EXERCISE PROMPT :: Begin at the line containing "Given: Open the Notepad++ tile" and give again every line to the end of the records, exactly, without the pictures.

[Stored data entries]
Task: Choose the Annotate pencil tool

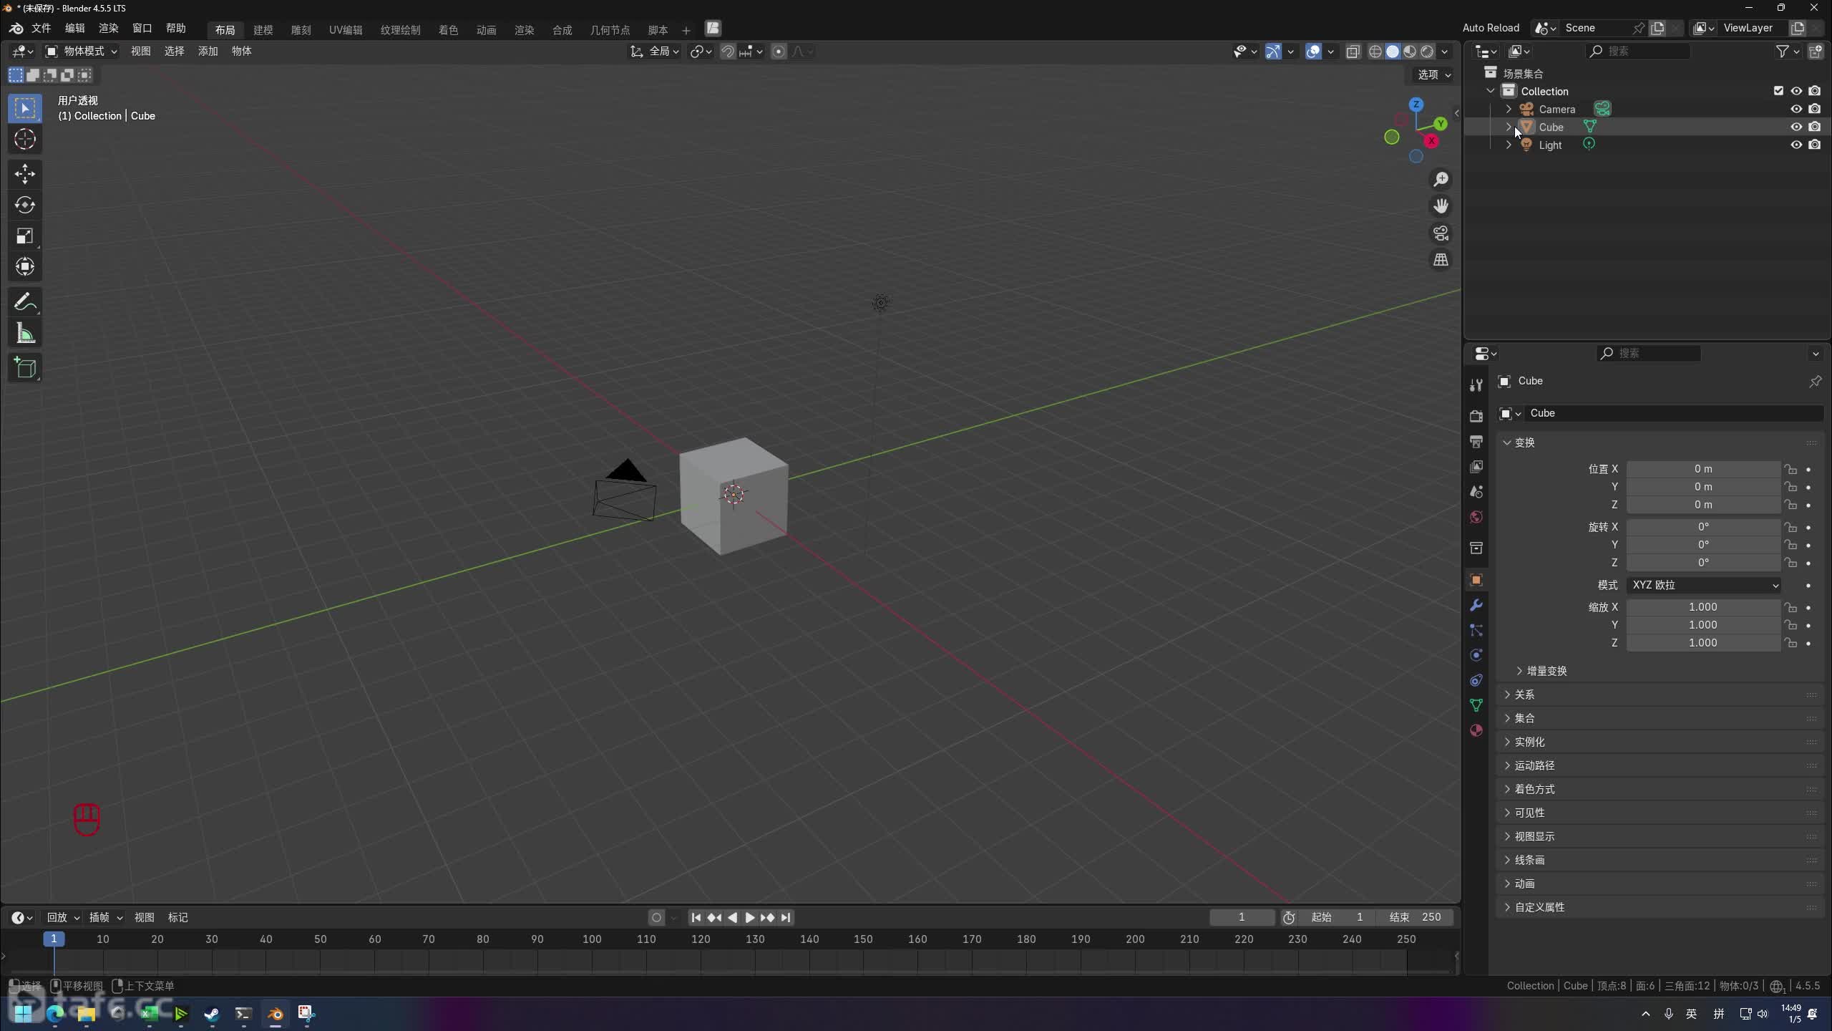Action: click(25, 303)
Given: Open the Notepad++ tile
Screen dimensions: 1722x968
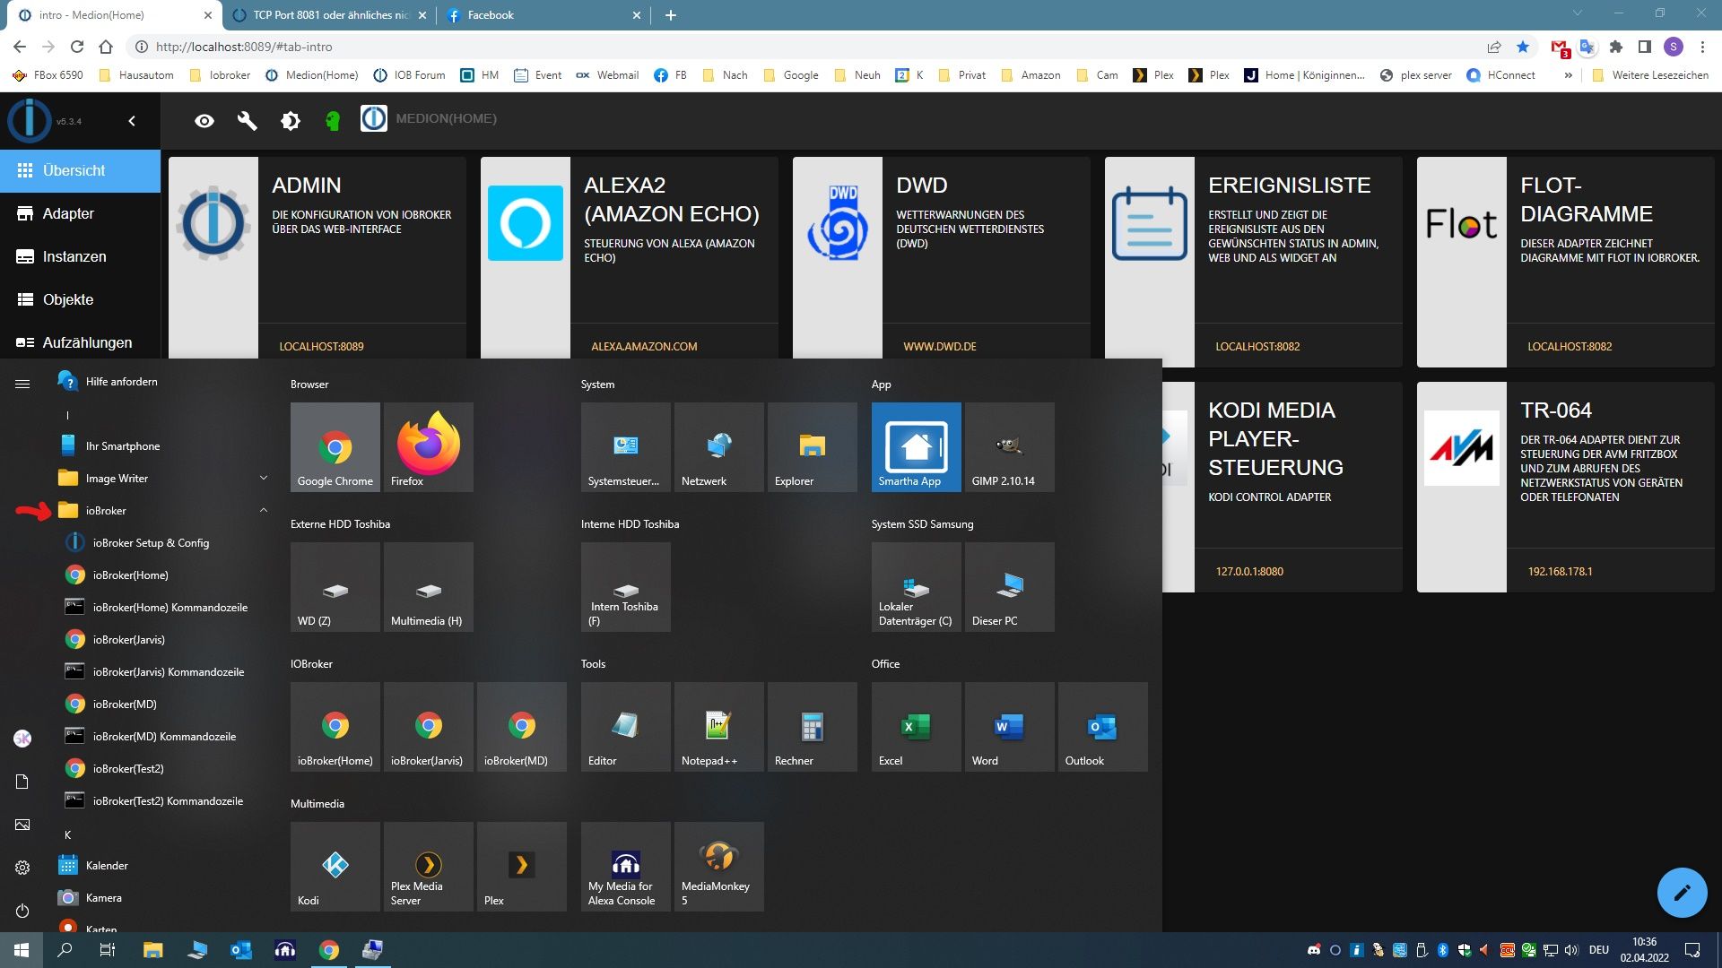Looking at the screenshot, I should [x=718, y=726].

YOUR RESPONSE ::
Given: Open the Notepad++ tile
Screen dimensions: 1722x968
Looking at the screenshot, I should [x=718, y=726].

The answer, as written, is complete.